Una de las paradojas del mundo moderno la representa el éxito, y ese éxito recae en su discurso cultural. La izquierda jamás arregla las desigualdades ni mejora la situación de los desfavorecidos, ya que suele arruinarlos a todos con su habitual dispendio económico, su típica voracidad tributaria, su nula capacidad de gestión y la consolidación de una casta gobernante que acumula todos los privilegios.
Perdidas hace décadas las rancias batallas del marxismo, la izquierda adoptó como propias las más variadas políticas identitarias: ecologismo militante, feminismo radical, catastrofismo climático, indigenismo, nacionalismos, animalismo y toda una serie de “ismos” que conforman una nueva religión que adoran millones de creyentes, que están dirigidos por “nuevos clérigos” que atacan cualquier discrepancia bajo campañas de acoso en las redes sociales e implacables políticas de cancelación, pero su sonoro fracaso político no ha podido impedir un innegable triunfo ideológico.

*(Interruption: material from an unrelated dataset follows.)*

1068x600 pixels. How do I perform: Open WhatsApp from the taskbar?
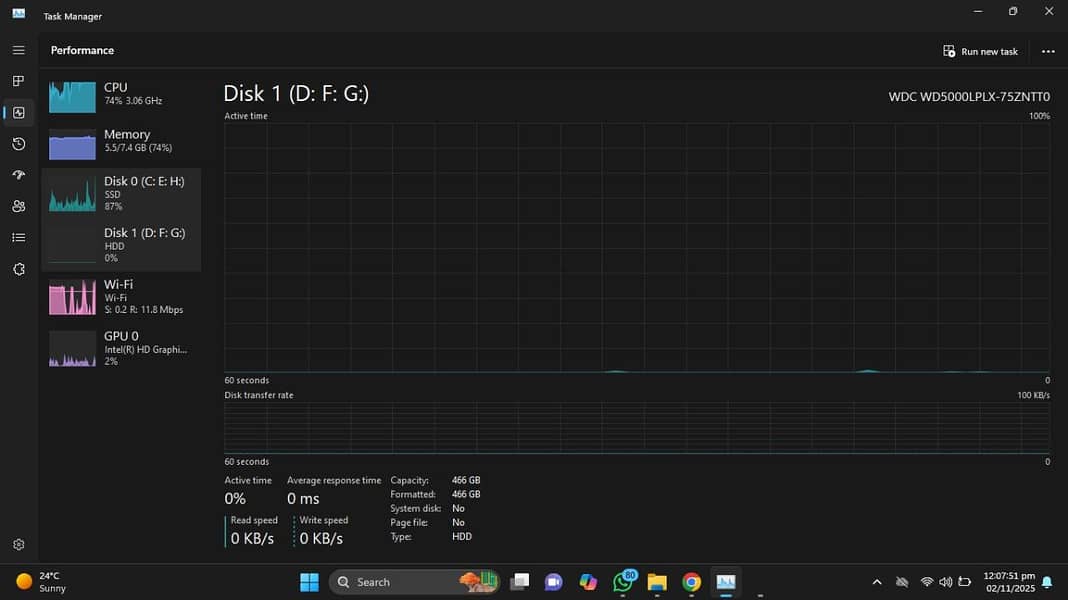point(623,582)
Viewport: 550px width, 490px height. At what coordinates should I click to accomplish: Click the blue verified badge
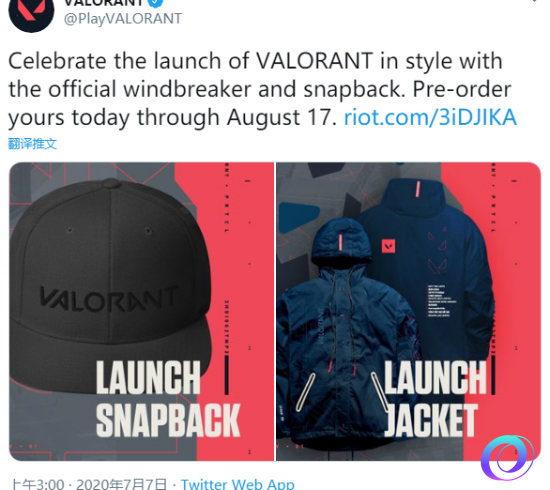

La gente de izquierdas de hoy se limita a seguir una “doctrina oficial” que logra que el concepto “buena persona” sea asociado con su ideología, y consigue que una mayoría de jóvenes piense que la gente de derechas carece de compasión por los demás.
A muchas mentes en formación, hoy se les adoctrina para integrar el nutrido equipo de la “buena gente de izquierdas”, más allá del cual sólo existe un “siniestro poblado”. Este mensaje es divulgado por buen número de profesores, artistas, científicos y periodistas, y ellos se encargan de que honestos políticos de derechas siempre caigan mal y malos políticos de izquierdas tengan habitualmente buena prensa.
La extendida y poderosa izquierda oficial trata de conservar a los jóvenes en estado de “eterna adolescencia” para mantenerlos en sus filas, y así va el país.